Le 22 mai 2024, par Esther Benezech

Certaines expressions comme « Trop de bruit », « j’en ai marre », « j’ai mal », « ras le bol de ce temps », « ces embouteillages me fatiguent » nous sont bien familières. Marie, par exemple, admet se plaindre du matin au soir, comme une habitude dont elle ne parvient pas à se défaire. D’autres, comme Rita, écoutante professionnelle, possèdent une tolérance élevée à les entendre. Et puis, il y a ceux, à l’instar de Luce, qui ont développé une réaction épidermique face à la plainte, s’efforçant de transformer systématiquement les propos de l’autre en un discours exclusivement positif, quitte à ignorer ce qui se cache derrière cette plainte.

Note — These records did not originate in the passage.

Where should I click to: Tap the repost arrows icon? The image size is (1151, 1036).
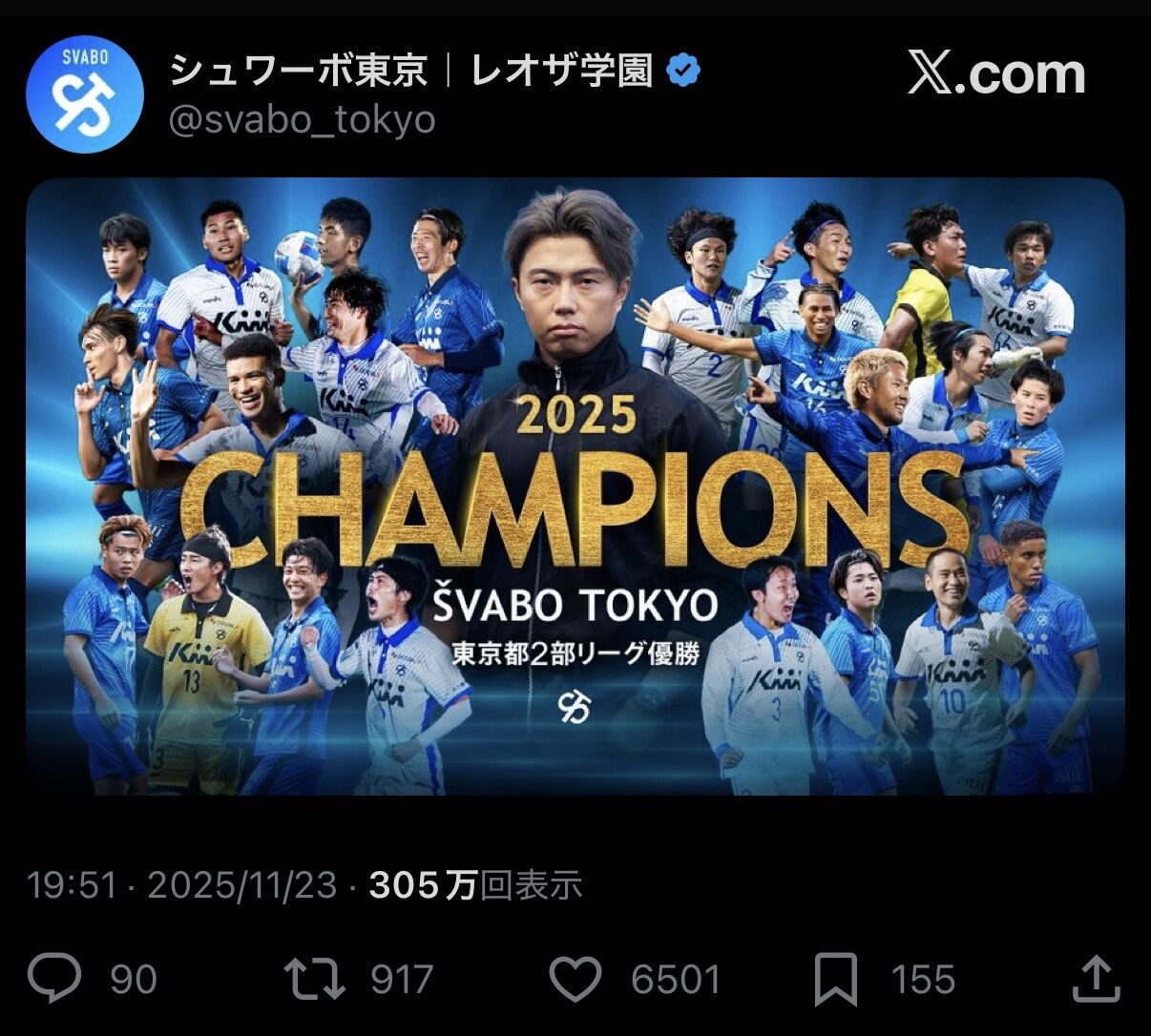point(315,980)
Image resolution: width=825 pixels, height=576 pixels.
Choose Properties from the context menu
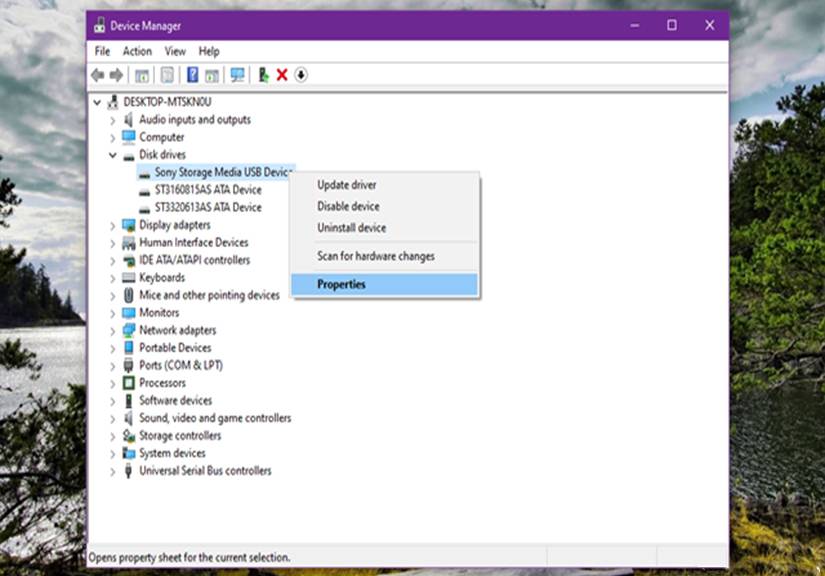341,285
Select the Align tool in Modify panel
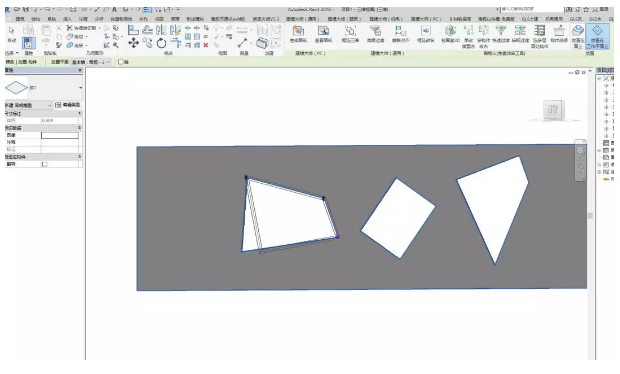The image size is (620, 374). (133, 30)
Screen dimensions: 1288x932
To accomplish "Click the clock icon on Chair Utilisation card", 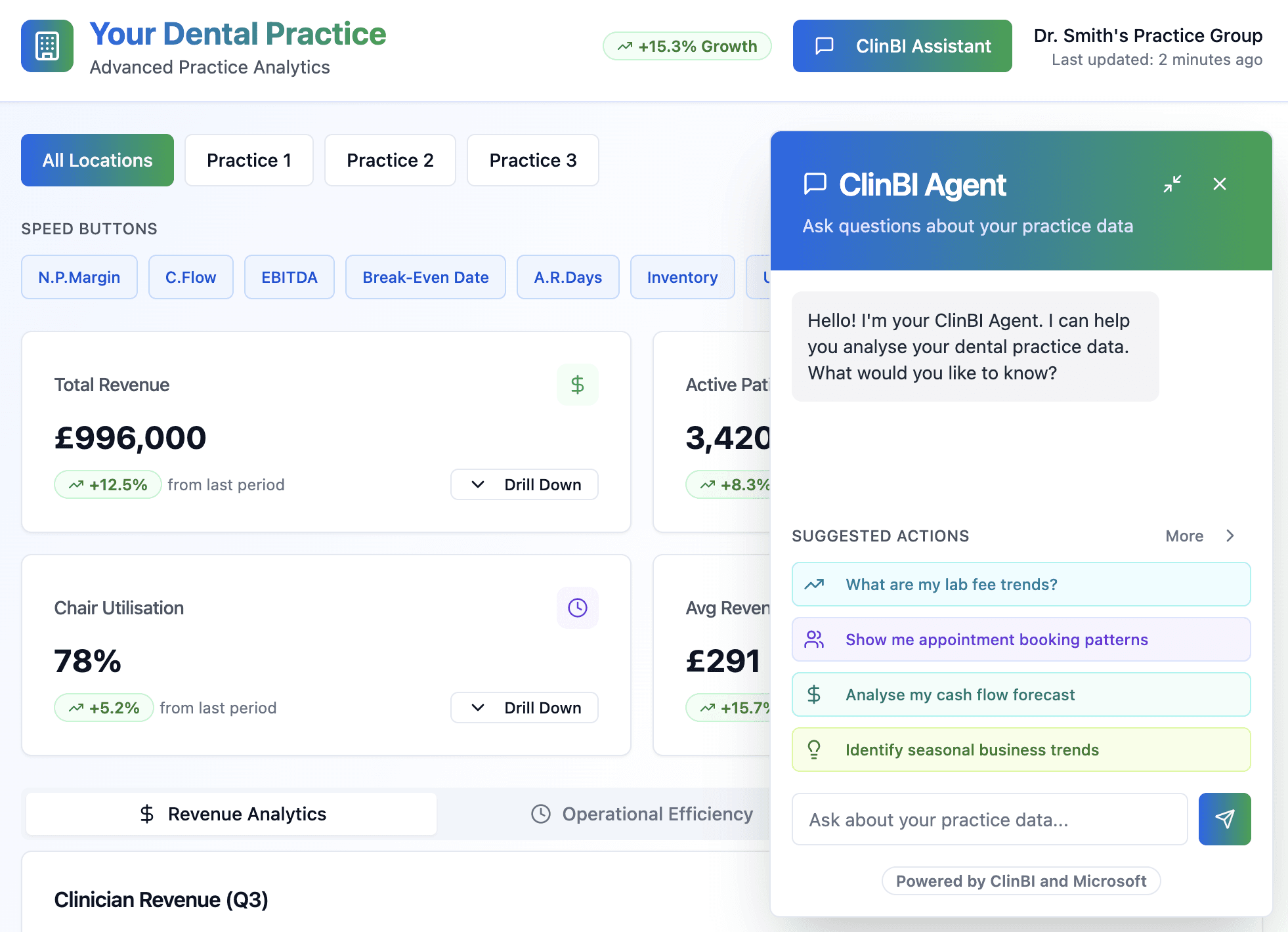I will [577, 608].
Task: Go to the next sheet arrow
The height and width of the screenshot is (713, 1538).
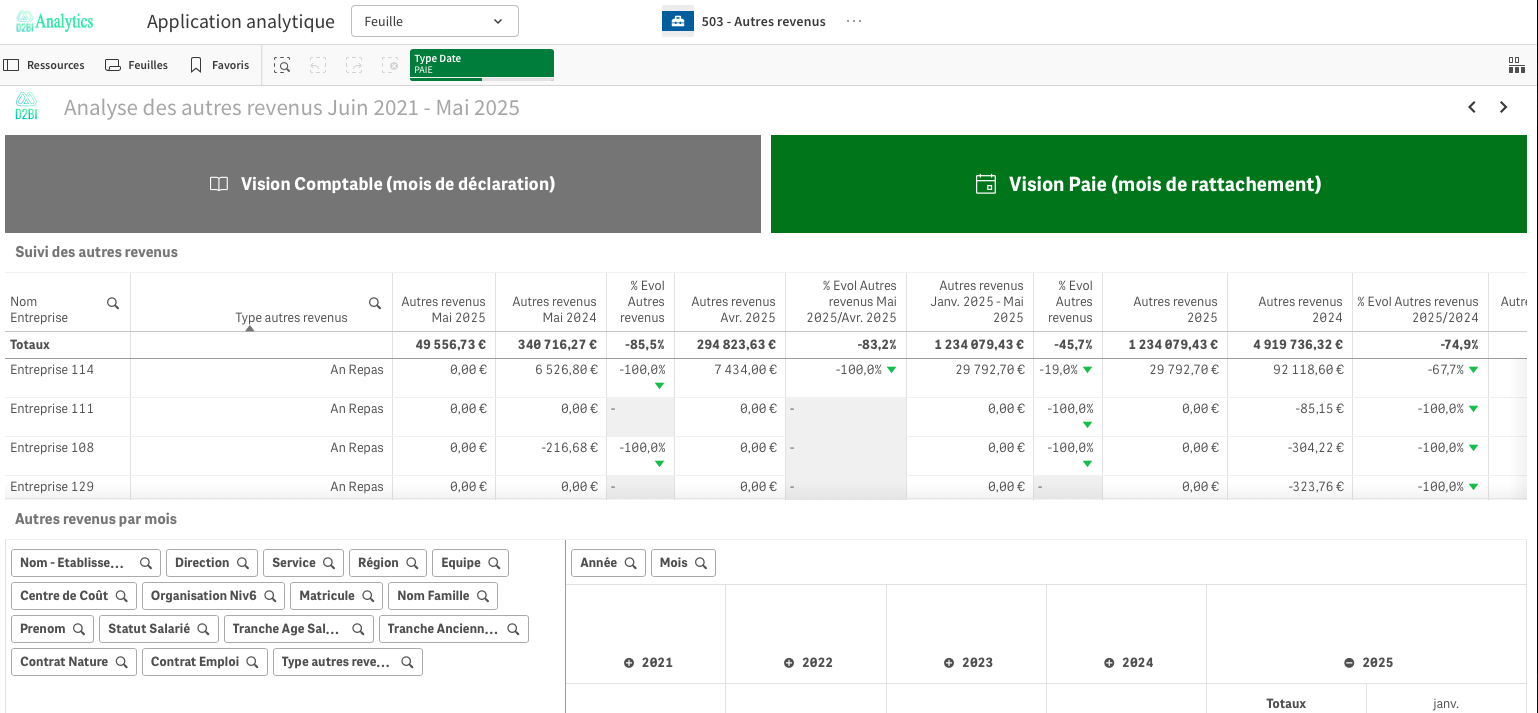Action: click(x=1503, y=107)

Le terme « plainte » puise ses origines dès le XIe siècle. Initialement associé à la douleur ou à la peine, il évolue pour exprimer le mécontentement, pour enfin désigner la dénonciation d’une infraction devant la justice. La plainte est omniprésente et fait partie du langage de l’homme, servant à communiquer ses sentiments et ses besoins. Elle se manifeste dans une multitude de contextes : artistiques, littéraires, débats publics. Dans les sociétés contemporaines, elle peut être perçue comme un moyen d’expression des droits et des attentes individuelles.

Le mythe d’Orphée : complainte poétique et lamentation mélancolique

La thèse de Myriam Fredette, distingue deux types de plaintes : la complainte poétique et la lamentation mélancolique. La première représente la capacité à dépasser la peine, tandis que la seconde met en évidence l’aspect sombre et tragique de la condition humaine. La plainte poétique d’Orphée se manifeste lorsque ce dernier nourrit encore l’espoir de retrouver Eurydice. En revanche, la plainte mélancolique prend le relais lors de la seconde mort d’Eurydice.

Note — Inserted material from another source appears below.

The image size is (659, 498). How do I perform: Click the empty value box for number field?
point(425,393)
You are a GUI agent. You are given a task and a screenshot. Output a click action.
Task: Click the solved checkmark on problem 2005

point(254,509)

Lorsque Eurydice meurt tragiquement et qu’Orphée descend aux Enfers pour la ramener, sa plainte est empreinte d’un mélange d’espoir et de désespoir. Il chante avec une intensité émotionnelle qui reflète son désir ardent de la ramener à la vie. Sa musique, marquée par cette lutte pour surmonter la mort, devient une complainte poétique, exprimant à la fois la beauté de son amour et la profonde tristesse de sa perte. Elle a un effet enchanteur sur son public, qu’il s’agisse des êtres vivants ou des dieux. Cette plainte a le pouvoir de transformer la réalité et d’inspirer l’espoir.

La plainte mélancolique, en revanche, a un effet plus sombre et désespéré sur ceux qui l’écoutent. Elle suscite tristesse, chagrin et compassion, car elle reflète la profonde douleur et la perte irréparable d’Orphée. Après avoir presque réussi à ramener Eurydice à la vie, Orphée est confronté à sa seconde mort, lorsqu’il se retourne pour la regarder avant qu’ils n’aient quitté les enfers. La musique d’Orphée devient un cri de douleur face à la cruelle réalité de la mort. La plainte mélancolique exprime sa désillusion et sa résignation face à l’impossibilité de surmonter la mort.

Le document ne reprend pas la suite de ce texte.